First, UNHCR played a catalytic role within the United Nations (UN) system to understand the interests of states in the global North and global South and link these interests to protection and solutions for refugees. These interests were not only humanitarian, but also related to the security, economic, political and regional interests of states.
Second, responses to refugees went beyond humanitarian responses. In Central America, for example, UNHCR worked with development and peacebuilding actors, such as the UN Development Program, to integrate solutions for refugees into broader development and post-conflict agendas.
This is the winning formula that we need to rediscover today: integrate protection and solutions for refugees into broader development and peacebuilding agendas, make UNHCR a dynamic and catalytic organization that is able to understand and leverage the interests of states, and ensure that responses to refugees is seen as a shared responsibility within the UN system.
Part of the solution to the crisis we see today is clearly to promote the full implementation of the 1951 Convention. Hathaway is right to point to the benefits of refugees becoming self-reliant: not only does this benefit refugees, but it reduces the perception of refugees as a burden on host states, it allows refugees to contribute to local economies, and it lays important foundations for solutions for refugees—regardless of where those solutions may be found.

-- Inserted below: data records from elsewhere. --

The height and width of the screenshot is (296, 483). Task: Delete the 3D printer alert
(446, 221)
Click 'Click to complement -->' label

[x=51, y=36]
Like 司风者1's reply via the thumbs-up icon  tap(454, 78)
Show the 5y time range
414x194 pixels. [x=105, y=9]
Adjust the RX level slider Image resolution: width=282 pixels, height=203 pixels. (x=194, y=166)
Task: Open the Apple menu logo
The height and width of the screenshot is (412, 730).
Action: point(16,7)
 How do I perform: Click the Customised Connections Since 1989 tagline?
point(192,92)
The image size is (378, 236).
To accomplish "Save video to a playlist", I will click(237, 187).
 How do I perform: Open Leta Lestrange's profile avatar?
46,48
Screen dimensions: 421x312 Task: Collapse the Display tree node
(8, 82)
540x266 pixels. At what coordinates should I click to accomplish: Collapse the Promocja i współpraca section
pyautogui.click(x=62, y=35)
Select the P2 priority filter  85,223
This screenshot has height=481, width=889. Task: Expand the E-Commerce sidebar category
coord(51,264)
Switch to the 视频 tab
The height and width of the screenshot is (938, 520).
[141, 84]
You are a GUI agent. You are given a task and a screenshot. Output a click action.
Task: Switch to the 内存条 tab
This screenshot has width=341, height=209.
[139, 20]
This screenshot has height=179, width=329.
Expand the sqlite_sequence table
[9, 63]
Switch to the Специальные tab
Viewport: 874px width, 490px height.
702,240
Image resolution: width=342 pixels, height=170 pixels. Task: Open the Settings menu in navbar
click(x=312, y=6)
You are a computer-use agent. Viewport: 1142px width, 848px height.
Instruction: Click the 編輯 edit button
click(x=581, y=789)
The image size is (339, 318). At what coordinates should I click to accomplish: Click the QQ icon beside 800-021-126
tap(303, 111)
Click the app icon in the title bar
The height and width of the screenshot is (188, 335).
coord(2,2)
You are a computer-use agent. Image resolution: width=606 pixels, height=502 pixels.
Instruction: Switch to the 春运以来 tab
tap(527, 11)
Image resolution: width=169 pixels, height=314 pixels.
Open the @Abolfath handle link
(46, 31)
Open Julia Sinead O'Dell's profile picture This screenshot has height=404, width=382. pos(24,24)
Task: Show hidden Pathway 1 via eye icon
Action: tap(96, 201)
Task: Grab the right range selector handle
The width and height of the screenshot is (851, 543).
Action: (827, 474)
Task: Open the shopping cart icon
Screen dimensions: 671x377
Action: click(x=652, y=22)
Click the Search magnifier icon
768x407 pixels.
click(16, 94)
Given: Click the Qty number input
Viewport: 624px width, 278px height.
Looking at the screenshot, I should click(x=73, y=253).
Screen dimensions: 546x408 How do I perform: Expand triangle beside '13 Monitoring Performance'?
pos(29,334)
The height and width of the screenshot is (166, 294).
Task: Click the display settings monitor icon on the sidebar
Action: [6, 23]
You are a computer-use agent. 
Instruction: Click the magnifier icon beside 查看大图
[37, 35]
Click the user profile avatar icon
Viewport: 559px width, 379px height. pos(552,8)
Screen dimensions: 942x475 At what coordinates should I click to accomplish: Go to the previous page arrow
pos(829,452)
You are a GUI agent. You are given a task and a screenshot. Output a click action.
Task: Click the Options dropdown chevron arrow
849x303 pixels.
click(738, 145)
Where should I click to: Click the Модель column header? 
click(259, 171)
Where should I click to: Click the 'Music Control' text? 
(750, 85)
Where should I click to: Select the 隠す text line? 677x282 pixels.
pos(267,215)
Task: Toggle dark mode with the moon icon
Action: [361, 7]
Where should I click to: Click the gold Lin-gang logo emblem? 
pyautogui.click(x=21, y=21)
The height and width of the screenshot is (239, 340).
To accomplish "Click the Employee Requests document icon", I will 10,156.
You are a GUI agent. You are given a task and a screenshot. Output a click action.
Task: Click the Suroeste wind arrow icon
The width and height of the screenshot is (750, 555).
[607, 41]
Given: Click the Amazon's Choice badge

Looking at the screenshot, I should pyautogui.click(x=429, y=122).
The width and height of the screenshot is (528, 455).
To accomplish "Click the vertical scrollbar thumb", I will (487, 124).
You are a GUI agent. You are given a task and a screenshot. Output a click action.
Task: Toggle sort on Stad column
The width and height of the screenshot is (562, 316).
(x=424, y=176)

But these conditions will not come from an exclusive focus on the 1951 Convention or on the technical functioning of the global refugee regime. Instead, we also need to understand the context within which the global refugee regime functions and how the necessary preconditions for cooperation can be realized.
In order to find a global solution to a global refugee crisis, we need to understand the politics of the global refugee regime, engage with the range of issues and interests necessary to overcome complex refugee situations, and reimagine UNHCR as an organization able to predictably play a catalytic role in mobilizing the full range of actors necessary to ensure the protection of refugees and find a timely solution to their plight.
This will mean taking the issue of refugees out of a humanitarian silo and integrating refugee issues into the UN’s work in areas such as development and peacebuilding. This, in turn, will require leadership from the highest level of the UN system to articulate a new approach to making solutions for refugees more predictable.
Finally, this leadership needs to be shown on 19 September 2016, when the UN Secretary-General will host a Leaders’ Summit to propose to Member States new responses to the needs of refugees. There will be no better time to return to the winning formula.
James Milner is an Associate Professor of Political Science at Carleton University and a Research Associate at the Refugee Studies Centre, University of Oxford.